Pictures are to be left out, and every entry repeated exactly.

##### Raw data #####

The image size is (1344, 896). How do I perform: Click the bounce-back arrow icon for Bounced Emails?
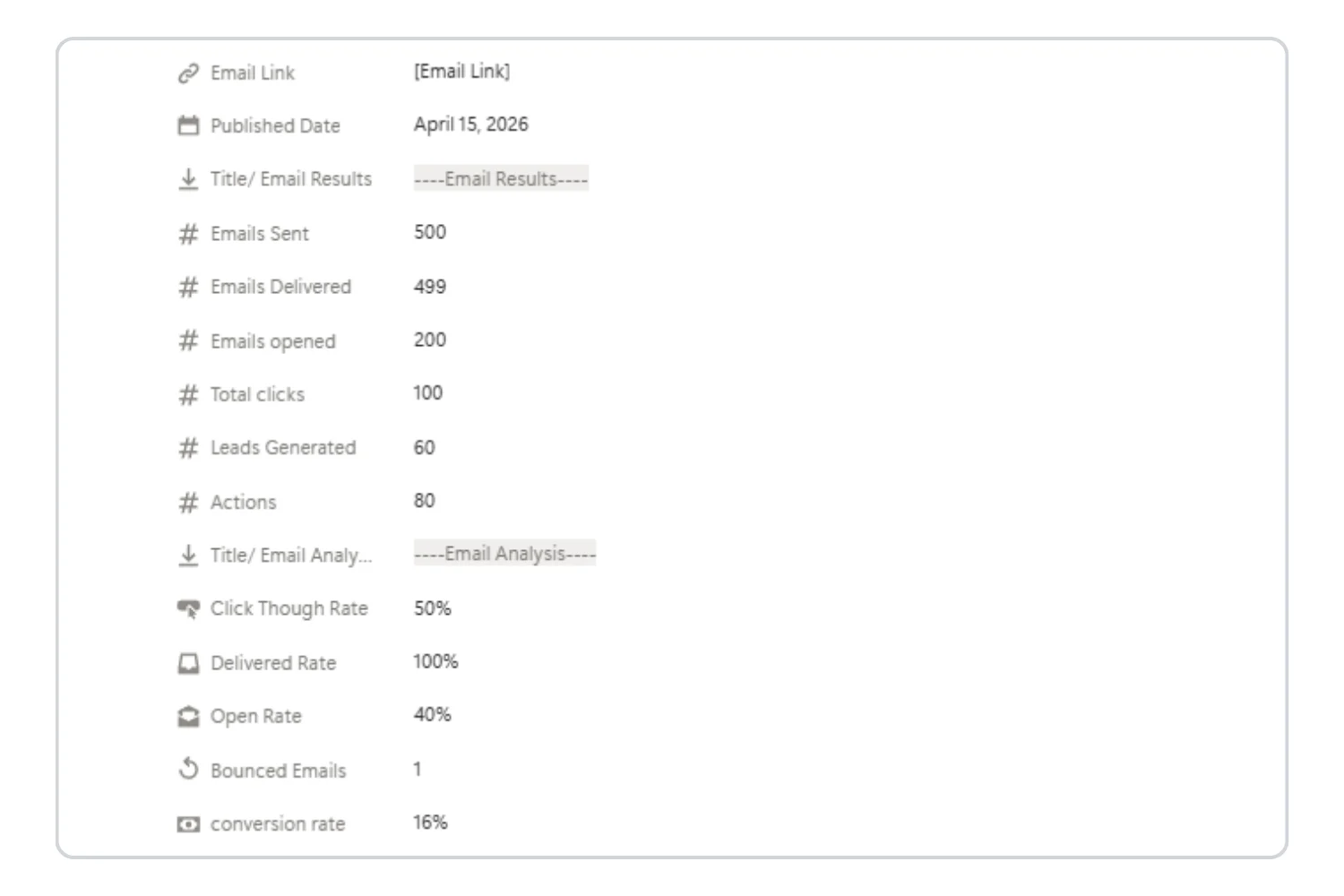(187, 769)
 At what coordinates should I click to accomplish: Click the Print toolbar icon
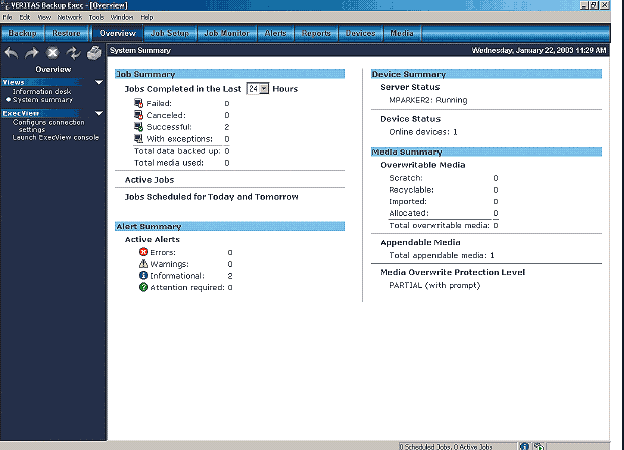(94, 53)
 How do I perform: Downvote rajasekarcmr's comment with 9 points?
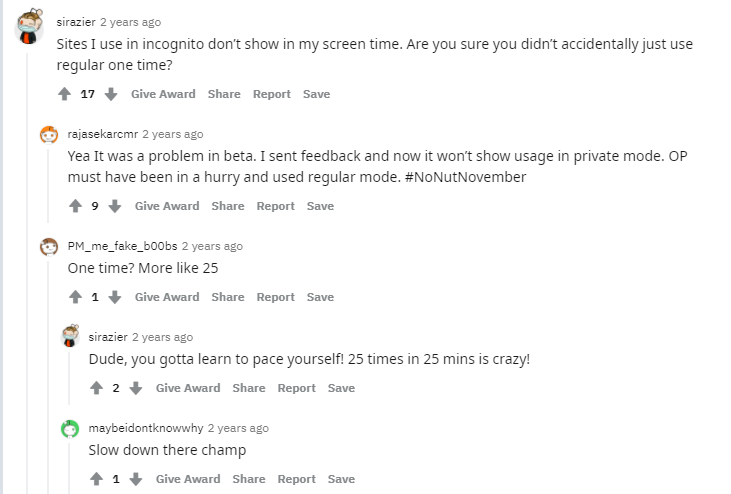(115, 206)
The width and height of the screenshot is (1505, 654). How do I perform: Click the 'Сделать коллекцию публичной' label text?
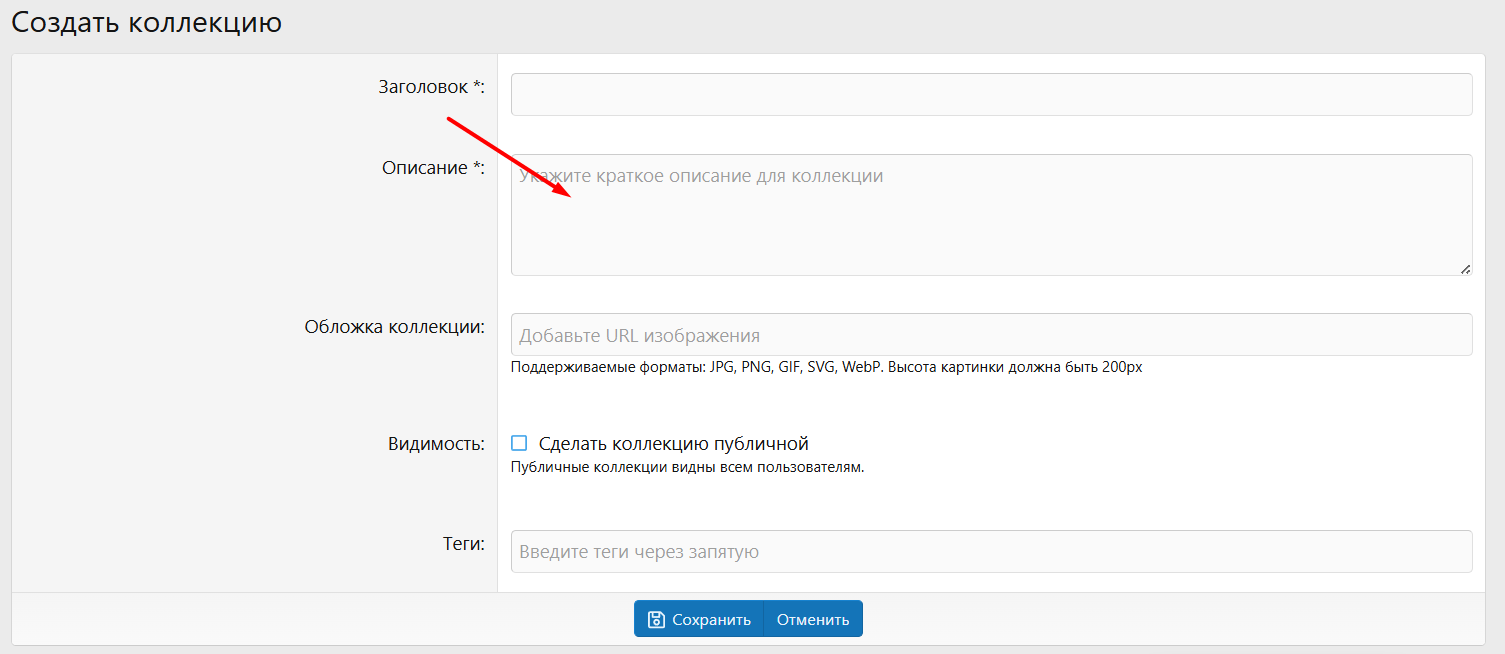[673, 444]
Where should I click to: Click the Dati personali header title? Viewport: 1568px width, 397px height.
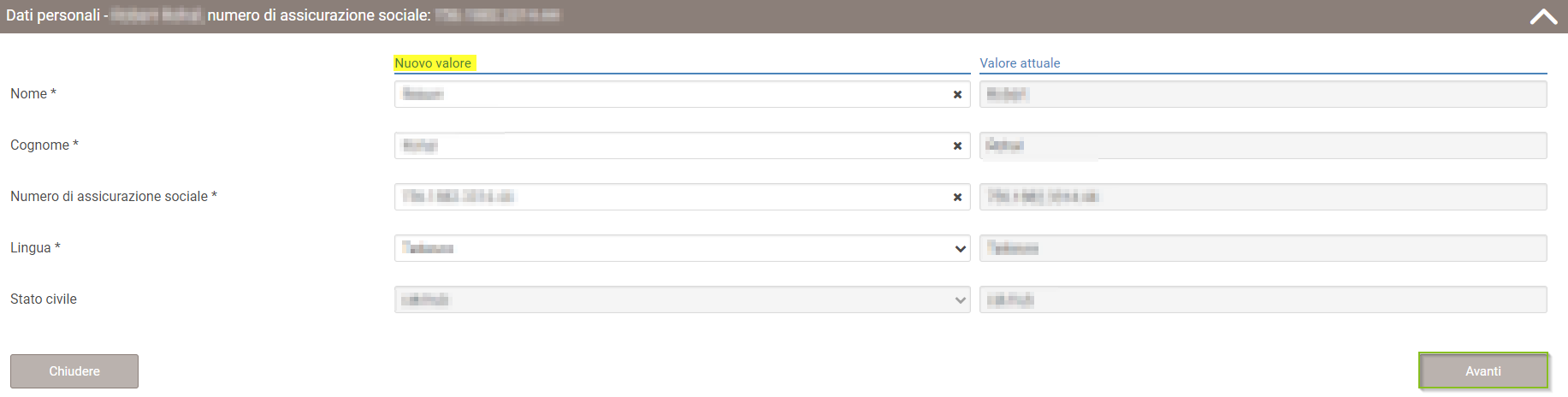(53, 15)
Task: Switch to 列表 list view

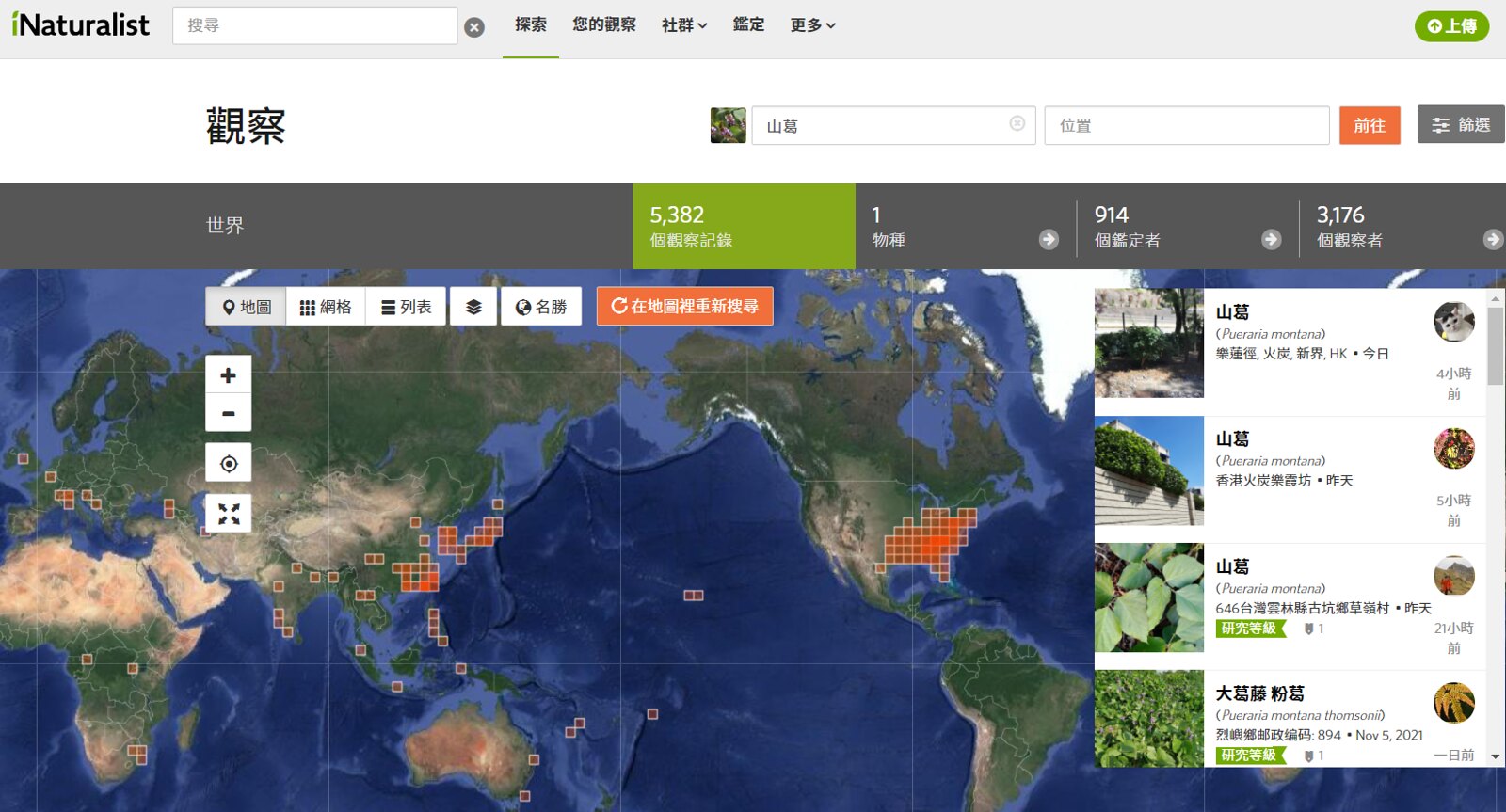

#####

### Completed task
The image size is (1344, 896). How do I perform: Click the bounce-back arrow icon for Bounced Emails?
(187, 769)
 At what coordinates should I click to accomplish: Click the Print toolbar icon
(94, 53)
 How do I perform: Downvote rajasekarcmr's comment with 9 points?
(115, 206)
The width and height of the screenshot is (1505, 654). How do I perform: Click the 'Сделать коллекцию публичной' label text?
[673, 444]
Where should I click to: Click the Dati personali header title? Viewport: 1568px width, 397px height.
(53, 15)
Task: Switch to 列表 list view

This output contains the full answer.